Why Institutional ETF Momentum and Real Payment Activity Tell Two Very Different Stories for XRP
In late 2025, the cryptocurrency world witnessed a remarkable surge in interest around XRP exchange-traded funds (ETFs) in the United States. In just under two months since launch, four XRP spot ETFs including products from Grayscale, Canary Capital, Franklin Templeton, and Bitwise amassed almost $1 billion in combined assets under management.

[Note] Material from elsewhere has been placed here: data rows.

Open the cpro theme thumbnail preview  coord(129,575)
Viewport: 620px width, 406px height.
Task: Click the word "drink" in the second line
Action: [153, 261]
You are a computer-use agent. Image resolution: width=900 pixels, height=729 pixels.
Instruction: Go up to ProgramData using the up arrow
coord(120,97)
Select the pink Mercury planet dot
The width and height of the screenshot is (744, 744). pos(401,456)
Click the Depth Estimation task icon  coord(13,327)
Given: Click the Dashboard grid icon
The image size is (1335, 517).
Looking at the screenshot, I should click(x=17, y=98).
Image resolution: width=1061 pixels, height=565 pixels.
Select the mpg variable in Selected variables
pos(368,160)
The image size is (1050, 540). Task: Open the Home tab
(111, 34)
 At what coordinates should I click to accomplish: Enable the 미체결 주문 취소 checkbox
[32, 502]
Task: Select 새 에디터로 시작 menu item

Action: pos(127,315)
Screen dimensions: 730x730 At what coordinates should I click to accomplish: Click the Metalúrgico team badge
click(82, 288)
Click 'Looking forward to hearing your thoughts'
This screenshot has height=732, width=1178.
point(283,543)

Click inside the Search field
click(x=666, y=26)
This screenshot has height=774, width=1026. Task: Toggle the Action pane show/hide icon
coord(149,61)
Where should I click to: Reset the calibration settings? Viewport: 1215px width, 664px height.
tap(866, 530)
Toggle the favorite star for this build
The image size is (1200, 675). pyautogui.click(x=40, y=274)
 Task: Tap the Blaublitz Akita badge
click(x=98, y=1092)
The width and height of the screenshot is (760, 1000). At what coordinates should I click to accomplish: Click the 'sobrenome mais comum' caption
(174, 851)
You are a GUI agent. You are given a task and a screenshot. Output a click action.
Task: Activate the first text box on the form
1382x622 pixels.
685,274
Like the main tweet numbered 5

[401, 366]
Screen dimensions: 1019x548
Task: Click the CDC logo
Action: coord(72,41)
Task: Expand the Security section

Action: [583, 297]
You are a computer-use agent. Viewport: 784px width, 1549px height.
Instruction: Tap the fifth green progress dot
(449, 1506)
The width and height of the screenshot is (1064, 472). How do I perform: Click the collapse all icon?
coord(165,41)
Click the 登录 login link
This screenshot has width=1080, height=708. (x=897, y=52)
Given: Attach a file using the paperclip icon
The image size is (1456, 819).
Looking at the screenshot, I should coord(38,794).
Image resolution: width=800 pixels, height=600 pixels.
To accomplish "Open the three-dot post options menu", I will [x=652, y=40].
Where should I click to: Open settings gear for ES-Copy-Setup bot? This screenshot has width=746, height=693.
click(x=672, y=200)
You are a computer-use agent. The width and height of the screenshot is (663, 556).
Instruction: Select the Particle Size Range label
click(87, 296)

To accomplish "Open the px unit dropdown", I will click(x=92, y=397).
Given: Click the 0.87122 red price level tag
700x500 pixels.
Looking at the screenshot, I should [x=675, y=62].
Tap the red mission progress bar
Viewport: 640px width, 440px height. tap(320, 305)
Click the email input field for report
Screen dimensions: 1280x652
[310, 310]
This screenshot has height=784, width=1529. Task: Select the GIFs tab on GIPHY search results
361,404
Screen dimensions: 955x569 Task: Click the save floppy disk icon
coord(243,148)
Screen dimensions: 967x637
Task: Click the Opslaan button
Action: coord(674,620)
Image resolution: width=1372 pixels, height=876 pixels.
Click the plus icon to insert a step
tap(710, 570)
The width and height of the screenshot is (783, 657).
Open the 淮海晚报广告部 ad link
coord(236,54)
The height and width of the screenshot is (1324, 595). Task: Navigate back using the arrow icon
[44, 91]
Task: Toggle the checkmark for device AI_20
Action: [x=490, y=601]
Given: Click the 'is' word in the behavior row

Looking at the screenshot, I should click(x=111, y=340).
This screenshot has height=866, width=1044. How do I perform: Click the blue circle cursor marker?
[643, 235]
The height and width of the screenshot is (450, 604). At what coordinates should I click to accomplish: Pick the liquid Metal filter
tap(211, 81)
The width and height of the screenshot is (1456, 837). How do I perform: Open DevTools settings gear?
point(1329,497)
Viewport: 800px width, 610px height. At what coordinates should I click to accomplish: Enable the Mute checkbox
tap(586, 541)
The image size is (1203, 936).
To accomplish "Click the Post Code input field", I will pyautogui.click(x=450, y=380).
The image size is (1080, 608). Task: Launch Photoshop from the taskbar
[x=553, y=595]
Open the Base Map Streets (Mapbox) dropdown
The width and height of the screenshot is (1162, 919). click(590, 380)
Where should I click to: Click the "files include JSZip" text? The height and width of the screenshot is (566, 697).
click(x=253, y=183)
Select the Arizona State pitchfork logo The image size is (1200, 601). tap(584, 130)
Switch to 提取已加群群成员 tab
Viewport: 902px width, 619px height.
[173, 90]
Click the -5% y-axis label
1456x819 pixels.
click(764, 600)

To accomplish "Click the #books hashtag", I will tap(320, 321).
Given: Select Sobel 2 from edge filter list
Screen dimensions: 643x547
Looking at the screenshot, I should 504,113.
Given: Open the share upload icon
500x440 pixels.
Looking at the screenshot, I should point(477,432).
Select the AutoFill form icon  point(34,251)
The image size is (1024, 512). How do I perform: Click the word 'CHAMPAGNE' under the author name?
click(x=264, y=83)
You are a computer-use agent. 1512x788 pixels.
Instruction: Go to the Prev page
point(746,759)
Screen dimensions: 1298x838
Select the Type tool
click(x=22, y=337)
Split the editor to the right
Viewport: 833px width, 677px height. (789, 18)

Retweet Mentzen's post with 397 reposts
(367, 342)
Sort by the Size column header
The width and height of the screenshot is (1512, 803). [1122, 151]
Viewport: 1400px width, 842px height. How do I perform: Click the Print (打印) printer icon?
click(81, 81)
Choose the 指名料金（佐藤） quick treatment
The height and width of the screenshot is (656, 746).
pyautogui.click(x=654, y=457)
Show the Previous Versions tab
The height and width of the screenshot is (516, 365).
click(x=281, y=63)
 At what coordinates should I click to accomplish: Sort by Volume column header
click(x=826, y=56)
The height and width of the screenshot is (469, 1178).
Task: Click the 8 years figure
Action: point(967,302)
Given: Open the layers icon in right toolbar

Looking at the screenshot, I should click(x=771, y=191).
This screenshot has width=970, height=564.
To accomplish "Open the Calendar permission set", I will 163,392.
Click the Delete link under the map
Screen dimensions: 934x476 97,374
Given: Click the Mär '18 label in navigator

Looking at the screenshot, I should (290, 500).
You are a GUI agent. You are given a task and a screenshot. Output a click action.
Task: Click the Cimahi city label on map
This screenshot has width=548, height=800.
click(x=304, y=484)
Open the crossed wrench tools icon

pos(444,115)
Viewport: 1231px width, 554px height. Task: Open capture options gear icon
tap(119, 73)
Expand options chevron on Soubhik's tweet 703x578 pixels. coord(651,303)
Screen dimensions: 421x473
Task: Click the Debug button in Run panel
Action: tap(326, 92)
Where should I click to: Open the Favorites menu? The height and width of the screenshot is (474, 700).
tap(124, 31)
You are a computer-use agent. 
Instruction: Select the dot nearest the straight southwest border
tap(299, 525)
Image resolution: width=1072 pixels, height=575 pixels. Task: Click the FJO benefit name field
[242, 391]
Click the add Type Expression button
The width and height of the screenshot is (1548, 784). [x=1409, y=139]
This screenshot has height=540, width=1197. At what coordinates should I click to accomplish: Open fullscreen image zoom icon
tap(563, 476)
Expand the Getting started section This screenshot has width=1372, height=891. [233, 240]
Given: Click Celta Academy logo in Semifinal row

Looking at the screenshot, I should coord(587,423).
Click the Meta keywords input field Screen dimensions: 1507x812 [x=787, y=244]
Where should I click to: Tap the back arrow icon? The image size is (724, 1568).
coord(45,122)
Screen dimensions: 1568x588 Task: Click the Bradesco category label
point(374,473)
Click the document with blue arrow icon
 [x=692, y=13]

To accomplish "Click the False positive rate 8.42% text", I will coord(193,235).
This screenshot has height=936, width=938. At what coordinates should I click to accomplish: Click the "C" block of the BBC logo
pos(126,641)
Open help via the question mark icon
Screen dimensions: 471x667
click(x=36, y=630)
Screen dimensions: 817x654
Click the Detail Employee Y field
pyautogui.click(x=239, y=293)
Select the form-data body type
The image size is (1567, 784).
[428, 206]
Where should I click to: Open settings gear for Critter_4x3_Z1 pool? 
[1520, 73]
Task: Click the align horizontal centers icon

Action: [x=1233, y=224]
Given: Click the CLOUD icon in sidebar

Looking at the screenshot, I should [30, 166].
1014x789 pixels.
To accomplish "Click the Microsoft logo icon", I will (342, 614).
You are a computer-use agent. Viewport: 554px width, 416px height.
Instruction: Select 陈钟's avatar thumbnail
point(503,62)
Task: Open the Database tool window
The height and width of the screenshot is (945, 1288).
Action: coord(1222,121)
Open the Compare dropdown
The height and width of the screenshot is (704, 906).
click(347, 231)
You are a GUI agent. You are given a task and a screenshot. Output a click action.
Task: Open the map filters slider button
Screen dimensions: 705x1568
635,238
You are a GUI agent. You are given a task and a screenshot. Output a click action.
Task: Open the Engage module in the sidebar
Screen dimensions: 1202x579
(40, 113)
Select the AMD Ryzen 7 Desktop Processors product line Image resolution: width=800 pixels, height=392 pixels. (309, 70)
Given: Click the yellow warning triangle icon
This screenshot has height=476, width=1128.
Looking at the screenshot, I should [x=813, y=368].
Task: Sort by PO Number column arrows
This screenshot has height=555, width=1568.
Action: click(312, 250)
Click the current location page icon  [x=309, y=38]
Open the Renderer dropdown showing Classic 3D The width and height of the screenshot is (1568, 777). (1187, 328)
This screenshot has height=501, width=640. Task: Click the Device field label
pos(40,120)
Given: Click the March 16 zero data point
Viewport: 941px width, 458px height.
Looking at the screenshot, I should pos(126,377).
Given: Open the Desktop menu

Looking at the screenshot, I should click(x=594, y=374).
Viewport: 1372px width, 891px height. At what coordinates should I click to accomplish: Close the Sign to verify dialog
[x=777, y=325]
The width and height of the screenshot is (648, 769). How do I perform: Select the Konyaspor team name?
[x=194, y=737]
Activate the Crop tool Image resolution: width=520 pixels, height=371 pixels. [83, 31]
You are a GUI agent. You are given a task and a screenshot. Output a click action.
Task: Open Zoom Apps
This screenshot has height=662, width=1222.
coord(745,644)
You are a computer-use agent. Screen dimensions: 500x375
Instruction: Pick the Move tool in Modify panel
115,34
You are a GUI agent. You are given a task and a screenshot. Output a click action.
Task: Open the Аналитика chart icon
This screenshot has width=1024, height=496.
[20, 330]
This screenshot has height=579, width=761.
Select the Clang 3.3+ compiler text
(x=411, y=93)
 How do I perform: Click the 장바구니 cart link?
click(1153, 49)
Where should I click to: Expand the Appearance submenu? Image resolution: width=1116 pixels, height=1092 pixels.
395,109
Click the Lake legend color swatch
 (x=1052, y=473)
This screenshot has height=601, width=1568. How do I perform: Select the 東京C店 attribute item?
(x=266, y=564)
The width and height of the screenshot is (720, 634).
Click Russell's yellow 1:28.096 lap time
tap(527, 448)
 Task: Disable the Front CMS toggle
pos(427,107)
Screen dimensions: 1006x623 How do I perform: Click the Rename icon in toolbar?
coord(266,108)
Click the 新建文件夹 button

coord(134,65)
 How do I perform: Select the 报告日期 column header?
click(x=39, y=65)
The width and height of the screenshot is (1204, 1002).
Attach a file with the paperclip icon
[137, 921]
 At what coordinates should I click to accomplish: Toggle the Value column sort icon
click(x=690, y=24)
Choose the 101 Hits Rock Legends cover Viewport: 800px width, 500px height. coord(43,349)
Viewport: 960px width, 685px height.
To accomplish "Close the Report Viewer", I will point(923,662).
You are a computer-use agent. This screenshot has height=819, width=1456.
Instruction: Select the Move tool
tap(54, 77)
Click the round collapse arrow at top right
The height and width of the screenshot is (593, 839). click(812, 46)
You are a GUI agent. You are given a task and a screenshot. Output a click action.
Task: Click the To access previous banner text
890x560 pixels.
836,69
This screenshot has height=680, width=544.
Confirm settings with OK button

This rapid capital inflow reflects significant institutional appetite for regulated exposure to the token and marks a milestone in how Wall Street is engaging with a major altcoin. Yet beneath the surface of capital markets excitement lies a broader and potentially more important narrative: the underlying payment infrastructure and on-chain activity that gives XRP its real economic utility.
While ETF flows are measurable and headline-grabbing, they represent only a “wrapper” around the token’s price exposure. The booming ETF layer which grew from roughly $336 million at launch to over $940 million in mid-December is relatively thin compared with the deep transactional flows running through Ripple’s payment network.
In 2024 alone, Ripple’s On-Demand Liquidity (ODL) payment service processed more than $15 billion in cross-border payment volume, driven by corridor usage especially across the Asia-Pacific region.
That level of actual economic flow dwarfing ETF assets highlights a core question facing the XRP ecosystem: Is long-term demand for XRP anchored in infrastructure utility or in speculation and investment vehicles?
XRP’s infrastructure narrative stands in contrast to the capital markets narrative. ETFs simply give investors an easier way to gain regulated exposure to price movements without holding the tokens directly. They do not necessarily reflect the real-world usage of XRP as a bridge currency in cross-border settlements or as settlement liquidity in institutional flows. The deeper story is about payment corridors, liquidity optimization, and practical cost reduction in moving value across jurisdictions. RippleNet the network that facilitates many of these transactions has onboarded 300+ financial institutions across 55+ countries, with roughly 40 percent actively using XRP for ODL rather than merely messaging and fiat settlement.
One of the primary use cases for XRP in the payment layer is its role as a liquidity bridge that reduces the need for pre-funding in cross-border corridors. Traditional systems such as SWIFT require pre-funded accounts in every currency pair, locking up capital and increasing cost. By contrast, XRP’s fast settlement times often within seconds allow liquidity to be deployed more dynamically and with less capital tied up in multiple fiat accounts. These transactional flows, visible in on-chain data, tell a story of utility and demand that isn’t captured by ETF holdings alone.